God, we loved our freedom.
It wasn’t easy spending 24 hours a day together in a space as small as a car but I guess it was still easier for us than being alone. We did everything together.
We jumped into containers full of cotton, and raced each other while filling those dreaded cubic-meter bins with oranges, steered oversized tractors with two trailers (hey, I drove that thing!), chased, I mean, mustered sheep, and spent many meditative hours driving through stunningly empty and unchanging landscapes. We even lived in a tent for two years in tropical rain-season Darwin, digging it out of the mud after a cyclone. Finally, after three years, we got our permanent residency in Darwin and bought a penthouse in the heart of Darwin with better sea and city views than we could ever have dreamed of.
Suddenly I found myself with a whole lot more scary freedom than I would ever have asked for.
Life was good. We had achieved everything we originally wanted and more. We’d caught the travel bug when we realized that there were some inspiring people with amazing stories to be met on the road and great adventures and challenges to live through. We had some really good stories to tell ourselves and we planned to buy a camper-trailer and leisurely travel down the west coast in style.
I still couldn’t drive a car but that was okay because we were living in the middle of the city so I could walk anywhere I had to. We did everything together anyway.
But our relationship had some big cracks. We had been together for 10 years, since we were 16 and 17, and we had been piling up some serious issues from that time because we never learned how to deal with them. I realized that I wasn’t sure if I could do anything on my own. I wasn’t even sure if I knew myself anymore. I started doing more and more things on my own, like just going for runs by myself, but my partner couldn’t keep up with how quickly I needed to change, and I felt held back. Eventually we broke up.
Suddenly I found myself with a whole lot more scary freedom than I would ever have asked for. I’m an introvert and while I saw my mum as a role model, it hadn’t even occurred to me that a life without a significant other half is even possible. But the ball was rolling and I started my journey to find myself.
But whenever I open my dusty visor to look back, I can see the long way I’ve already come–on a bumpy dirt road with bad vision and nasty potholes.
I moved out and to the suburbs, and I realized that I needed to get from A to B somehow. I needed to figure out how to be alone–how to do things on my own. Though it was scary, I took small steps, and each one made me feel empowered.
Only a few months later, I found myself with a girlfriend on the Tasmania Overland Track, a seven-day wilderness hike, and in Southeast Asia with my own motorbike shortly after.
It’s been a tough struggle ever since and often enough, I feel as if I’m running around in circles without getting anywhere. I get tired of fighting my own comfort zone and I get angry that it has to be that hard.
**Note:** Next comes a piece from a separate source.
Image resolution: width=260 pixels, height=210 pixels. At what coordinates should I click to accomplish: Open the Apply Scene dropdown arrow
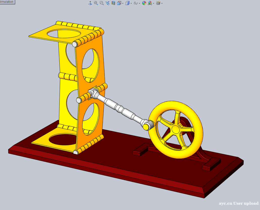(x=153, y=3)
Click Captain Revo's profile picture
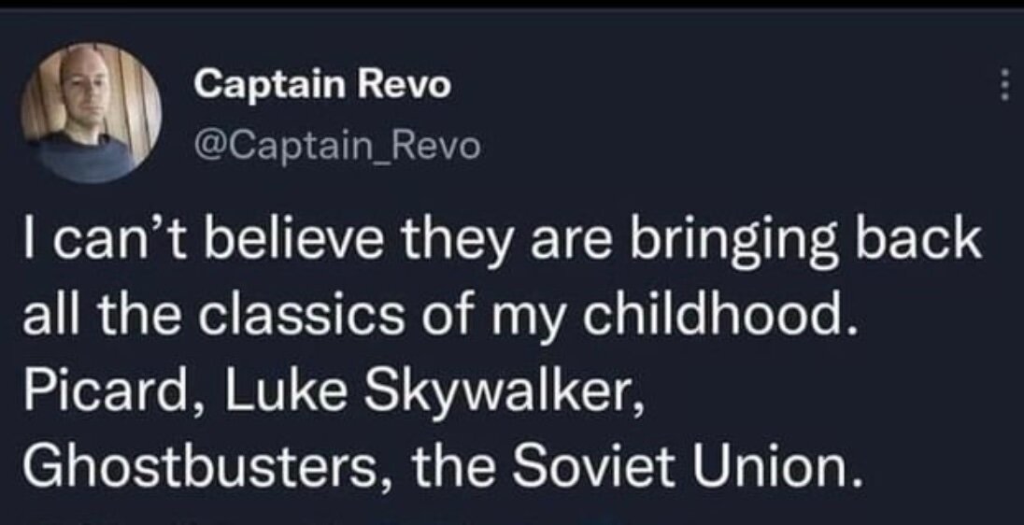 pyautogui.click(x=92, y=111)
I get disheartened by the long way ahead, and I question why I couldn’t just be content with what I had.
But whenever I open my dusty visor to look back, I can see the long way I’ve already come–on a bumpy dirt road with bad vision and nasty potholes. I am finding pieces of myself everywhere along the way–thoughts that wouldn’t come up anywhere else, stories that will be mine to tell and things I never thought I could do. I’m excited to see what else I’ll find on the way!